Document excerpt:
================

This project is a flexible and extensible proxy server and model management framework designed for routing, logging, and managing AI/ML model requests. It supports dynamic model discovery, multi-engine orchestration, and robust logging capabilities.
The heart of the project is taking advantage of the shared memory model of OSX, allowing us to load the same model multiple times with no double-loading memory penalty. This allows us to run multiple of the same model in parallel with minimal extra overhead, meaning we are able to run the same model with mulitple context sizes, and only incur the pentalty for a larger context window when it is necessary.
npm install node-llmhub
Example config.yaml
on_start:
TheBloke/MythoMax-L2-13B-GGUF:
quant: Q5_K_M
engine: llamacppserver
context_sizes: [512, 2048, 4196]
proxy_port: 8080
enable_proxy: true
engine_port_min: 8081
engine_port_max: 10000
engines:
llamacppserver:
path: /Users/user/llama.cpp/llama-server
arguments: --color -t 20 --parallel 2 --mlock --metrics --verbose
model_flag: "-m"

================

Data section:
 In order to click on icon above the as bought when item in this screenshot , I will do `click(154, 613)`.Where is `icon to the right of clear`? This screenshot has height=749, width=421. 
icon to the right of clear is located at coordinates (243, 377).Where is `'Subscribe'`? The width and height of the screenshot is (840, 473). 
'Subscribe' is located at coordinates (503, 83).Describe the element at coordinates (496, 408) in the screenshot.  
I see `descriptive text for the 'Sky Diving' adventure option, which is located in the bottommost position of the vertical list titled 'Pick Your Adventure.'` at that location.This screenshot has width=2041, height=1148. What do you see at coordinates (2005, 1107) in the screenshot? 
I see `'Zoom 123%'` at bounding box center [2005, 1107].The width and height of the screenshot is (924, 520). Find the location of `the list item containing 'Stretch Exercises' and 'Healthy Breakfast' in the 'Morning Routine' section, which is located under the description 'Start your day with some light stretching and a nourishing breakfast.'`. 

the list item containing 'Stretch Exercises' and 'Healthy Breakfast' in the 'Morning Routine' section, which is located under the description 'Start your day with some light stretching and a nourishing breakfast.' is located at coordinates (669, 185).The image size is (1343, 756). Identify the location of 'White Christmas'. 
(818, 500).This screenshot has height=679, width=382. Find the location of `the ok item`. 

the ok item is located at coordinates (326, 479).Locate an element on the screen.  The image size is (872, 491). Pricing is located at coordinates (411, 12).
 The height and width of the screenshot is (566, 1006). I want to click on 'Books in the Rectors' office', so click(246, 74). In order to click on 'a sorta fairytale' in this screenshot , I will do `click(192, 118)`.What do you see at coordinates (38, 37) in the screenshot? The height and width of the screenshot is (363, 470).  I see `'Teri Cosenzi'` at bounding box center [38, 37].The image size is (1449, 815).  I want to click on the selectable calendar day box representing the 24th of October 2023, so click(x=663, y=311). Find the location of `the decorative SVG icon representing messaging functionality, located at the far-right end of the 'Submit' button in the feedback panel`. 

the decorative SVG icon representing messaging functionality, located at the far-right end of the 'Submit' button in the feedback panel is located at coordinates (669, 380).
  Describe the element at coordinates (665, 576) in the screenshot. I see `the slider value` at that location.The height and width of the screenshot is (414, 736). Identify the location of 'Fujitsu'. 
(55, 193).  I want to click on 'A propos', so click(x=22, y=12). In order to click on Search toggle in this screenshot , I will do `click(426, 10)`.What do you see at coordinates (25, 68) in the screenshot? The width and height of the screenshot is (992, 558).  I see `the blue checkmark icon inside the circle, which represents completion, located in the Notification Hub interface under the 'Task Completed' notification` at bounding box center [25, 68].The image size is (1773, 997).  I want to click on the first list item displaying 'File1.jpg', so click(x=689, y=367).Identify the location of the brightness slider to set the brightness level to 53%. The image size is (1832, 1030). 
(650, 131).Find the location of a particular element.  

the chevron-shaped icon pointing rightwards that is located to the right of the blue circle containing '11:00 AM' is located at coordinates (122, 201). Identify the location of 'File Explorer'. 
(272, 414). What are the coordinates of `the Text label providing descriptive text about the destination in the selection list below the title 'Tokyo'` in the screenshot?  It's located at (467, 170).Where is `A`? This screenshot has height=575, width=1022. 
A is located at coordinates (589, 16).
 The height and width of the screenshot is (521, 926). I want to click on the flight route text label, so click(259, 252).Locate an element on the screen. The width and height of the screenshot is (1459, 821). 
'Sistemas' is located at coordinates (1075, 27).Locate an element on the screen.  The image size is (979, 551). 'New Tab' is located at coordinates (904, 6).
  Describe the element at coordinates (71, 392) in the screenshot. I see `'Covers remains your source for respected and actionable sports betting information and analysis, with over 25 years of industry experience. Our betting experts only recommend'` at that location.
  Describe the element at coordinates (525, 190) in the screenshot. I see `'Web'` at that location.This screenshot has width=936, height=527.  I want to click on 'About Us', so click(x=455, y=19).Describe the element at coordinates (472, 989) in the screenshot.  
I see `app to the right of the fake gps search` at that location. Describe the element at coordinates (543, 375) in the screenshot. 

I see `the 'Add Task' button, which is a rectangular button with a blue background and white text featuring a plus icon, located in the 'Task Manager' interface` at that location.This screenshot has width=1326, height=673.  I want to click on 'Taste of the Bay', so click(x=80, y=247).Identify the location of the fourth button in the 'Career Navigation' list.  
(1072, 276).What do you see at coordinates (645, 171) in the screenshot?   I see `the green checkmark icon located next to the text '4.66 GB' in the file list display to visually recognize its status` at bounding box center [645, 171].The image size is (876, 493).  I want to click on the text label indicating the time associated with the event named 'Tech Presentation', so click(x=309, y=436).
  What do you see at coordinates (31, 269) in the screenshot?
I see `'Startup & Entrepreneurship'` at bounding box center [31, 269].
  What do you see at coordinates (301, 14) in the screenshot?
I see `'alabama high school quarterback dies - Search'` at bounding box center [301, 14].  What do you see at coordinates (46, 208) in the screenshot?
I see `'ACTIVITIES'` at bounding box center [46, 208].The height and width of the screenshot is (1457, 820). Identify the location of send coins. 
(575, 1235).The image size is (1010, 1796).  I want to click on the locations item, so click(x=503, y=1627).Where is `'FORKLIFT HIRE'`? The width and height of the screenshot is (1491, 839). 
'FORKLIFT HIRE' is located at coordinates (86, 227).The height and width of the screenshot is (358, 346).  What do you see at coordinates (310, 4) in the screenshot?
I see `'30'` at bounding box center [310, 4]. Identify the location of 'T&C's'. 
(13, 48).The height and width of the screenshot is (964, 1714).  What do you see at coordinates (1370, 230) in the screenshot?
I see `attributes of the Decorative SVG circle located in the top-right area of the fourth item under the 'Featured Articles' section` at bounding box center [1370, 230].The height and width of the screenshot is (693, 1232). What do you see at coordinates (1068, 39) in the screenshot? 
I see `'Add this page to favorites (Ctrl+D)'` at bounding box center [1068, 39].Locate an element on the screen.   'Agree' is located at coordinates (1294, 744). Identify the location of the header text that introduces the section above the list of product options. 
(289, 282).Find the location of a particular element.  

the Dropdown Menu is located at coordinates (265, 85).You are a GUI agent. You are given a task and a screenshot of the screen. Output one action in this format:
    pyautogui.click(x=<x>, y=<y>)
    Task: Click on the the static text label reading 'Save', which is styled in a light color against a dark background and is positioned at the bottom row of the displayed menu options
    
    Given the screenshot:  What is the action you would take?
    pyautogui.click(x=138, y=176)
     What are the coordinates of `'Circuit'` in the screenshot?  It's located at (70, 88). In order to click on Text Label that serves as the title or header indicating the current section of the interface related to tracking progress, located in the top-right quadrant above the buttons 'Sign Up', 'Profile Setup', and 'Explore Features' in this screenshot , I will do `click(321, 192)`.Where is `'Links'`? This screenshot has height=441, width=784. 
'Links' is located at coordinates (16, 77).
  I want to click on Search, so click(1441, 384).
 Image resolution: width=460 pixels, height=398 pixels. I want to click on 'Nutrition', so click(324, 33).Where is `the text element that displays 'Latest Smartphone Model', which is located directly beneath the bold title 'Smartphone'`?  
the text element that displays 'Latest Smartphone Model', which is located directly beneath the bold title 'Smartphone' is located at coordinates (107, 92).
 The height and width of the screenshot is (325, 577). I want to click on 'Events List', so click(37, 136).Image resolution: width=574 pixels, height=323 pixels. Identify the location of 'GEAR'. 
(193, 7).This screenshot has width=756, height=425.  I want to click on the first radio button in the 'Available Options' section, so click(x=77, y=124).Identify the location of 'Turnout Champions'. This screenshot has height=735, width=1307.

================

Direction:
Reproduce the stretch of the node-llmhub text from "This project is" through "it is necessary." word for word. The data plays no part in what follows.

Solved problem:
This project is a flexible and extensible proxy server and model management framework designed for routing, logging, and managing AI/ML model requests. It supports dynamic model discovery, multi-engine orchestration, and robust logging capabilities.
The heart of the project is taking advantage of the shared memory model of OSX, allowing us to load the same model multiple times with no double-loading memory penalty. This allows us to run multiple of the same model in parallel with minimal extra overhead, meaning we are able to run the same model with mulitple context sizes, and only incur the pentalty for a larger context window when it is necessary.